🤖 AI Summary
Traditional three-stage Huffman coding incurs significant computational and latency overhead in multi-accelerator communication due to the need for real-time frequency analysis, codebook generation, and transmission, making it ill-suited for low-latency requirements. This work proposes a single-stage Huffman encoder that constructs a fixed codebook based on the average probability distribution derived from historical data batches, eliminating the need for real-time codebook generation and transmission. For the first time, this approach is applied to lossless compression of cross-layer and sharded tensors. Evaluated on the Gemma 2B model, the method achieves a compression ratio only 0.5% lower than per-shard Huffman coding and lies within 1% of the Shannon limit, substantially improving communication efficiency while closely approaching the theoretical compression bound.
📝 Abstract
Training and serving Large Language Models (LLMs) require partitioning data across multiple accelerators, where collective operations are frequently bottlenecked by network bandwidth.
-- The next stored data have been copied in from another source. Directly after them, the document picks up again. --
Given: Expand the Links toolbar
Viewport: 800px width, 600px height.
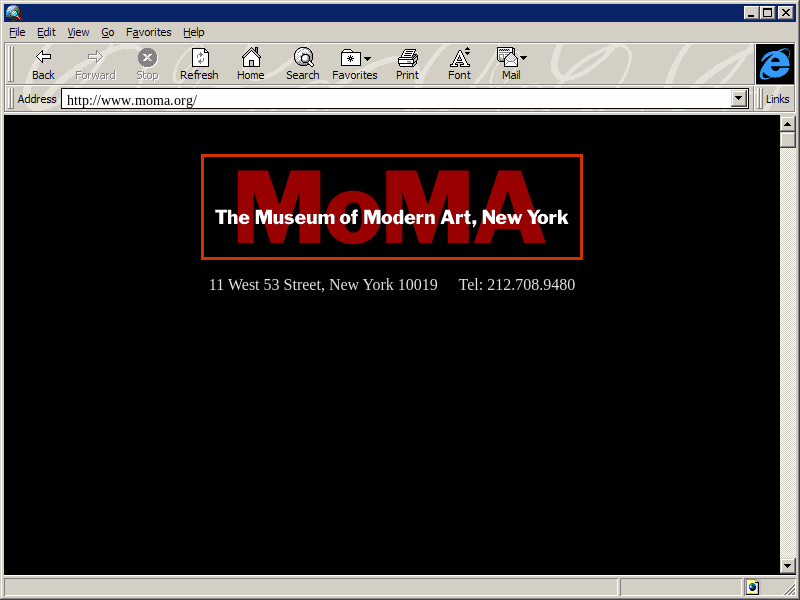Looking at the screenshot, I should click(777, 99).
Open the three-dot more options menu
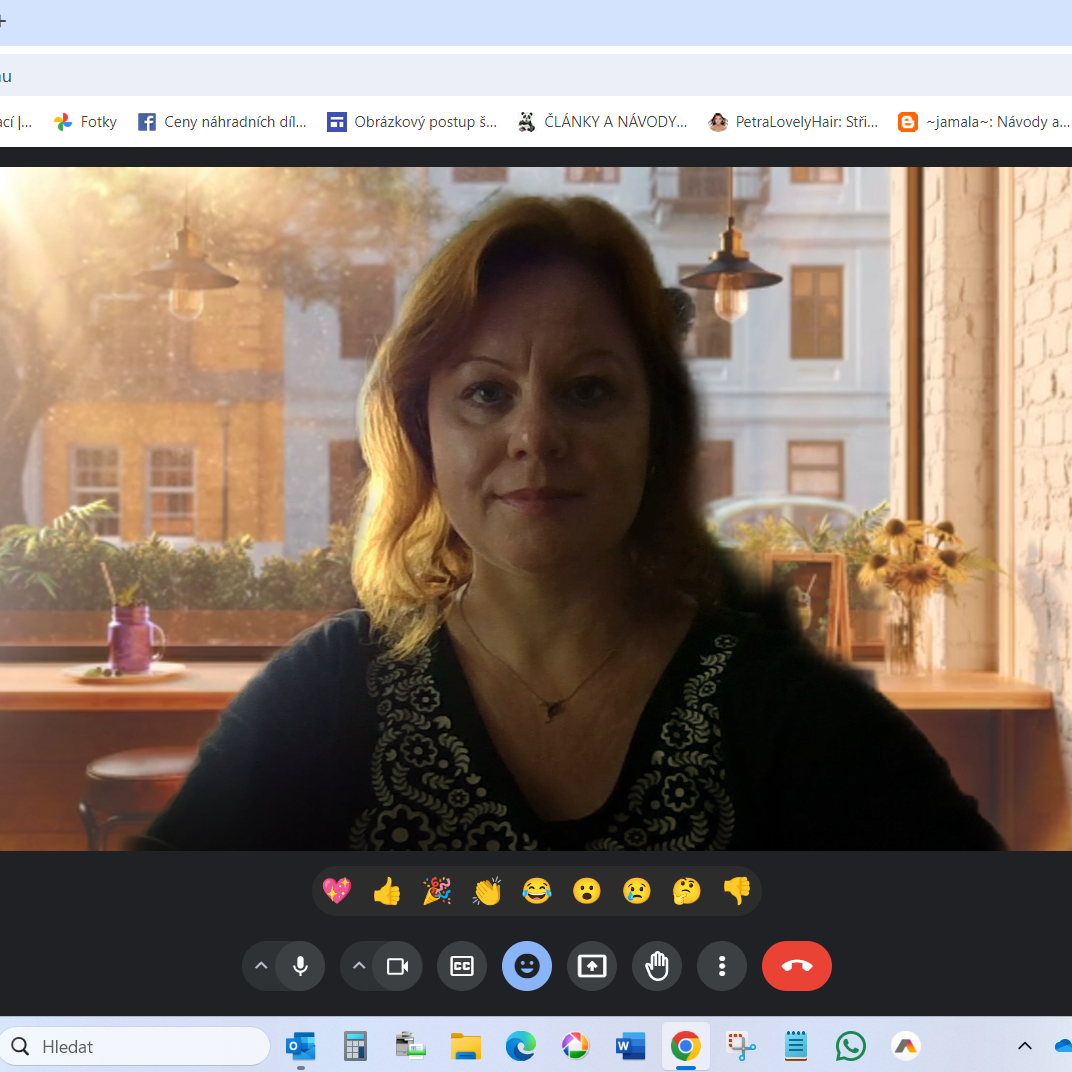This screenshot has height=1072, width=1072. coord(722,966)
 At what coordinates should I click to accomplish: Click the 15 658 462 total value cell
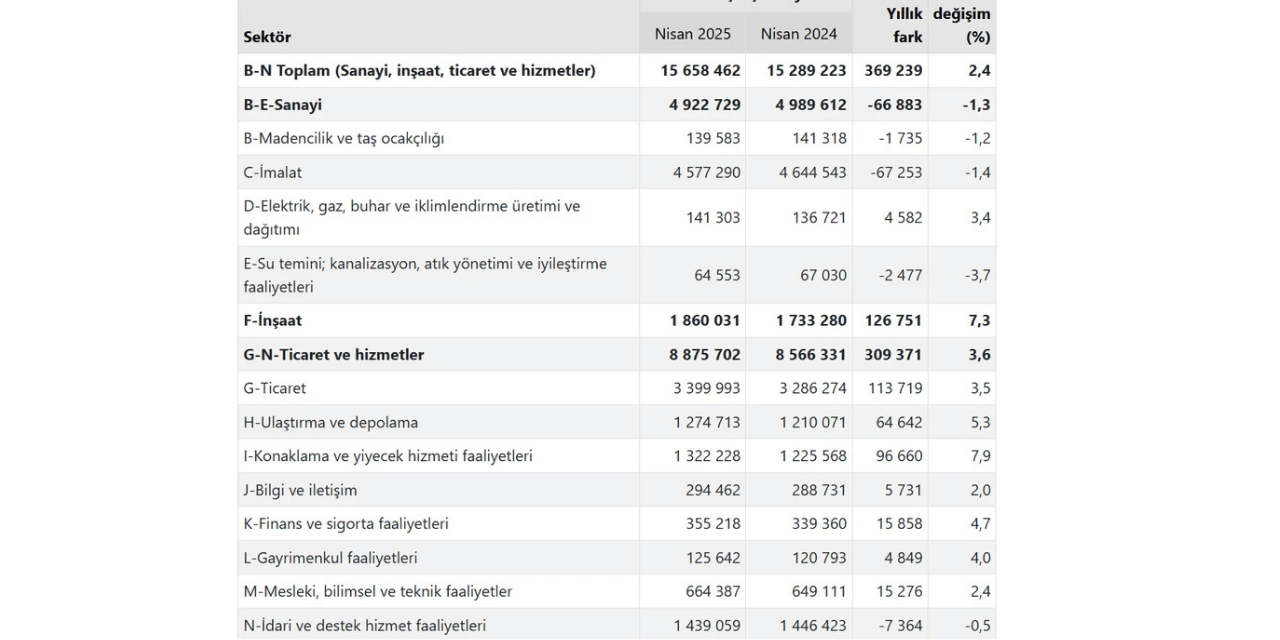pos(700,71)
Lossless compression using Huffman codes is an effective way to alleviate the issue, however, its three-stage design requiring on-the-fly frequency analysis, codebook generation and transmission of codebook along with data introduces computational, latency and data overheads which are prohibitive for latency-sensitive scenarios such as die-to-die communication. This paper proposes a single-stage Huffman encoder that eliminates these overheads by using fixed codebooks derived from the average probability distribution of previous data batches. Through our analysis of the Gemma 2B model, we demonstrate that tensors exhibit high statistical similarity across layers and shards. Using this approach we achieve compression within 0.5% of per-shard Huffman coding and within 1% of the ideal Shannon compressibility, enabling efficient on-the-fly compression.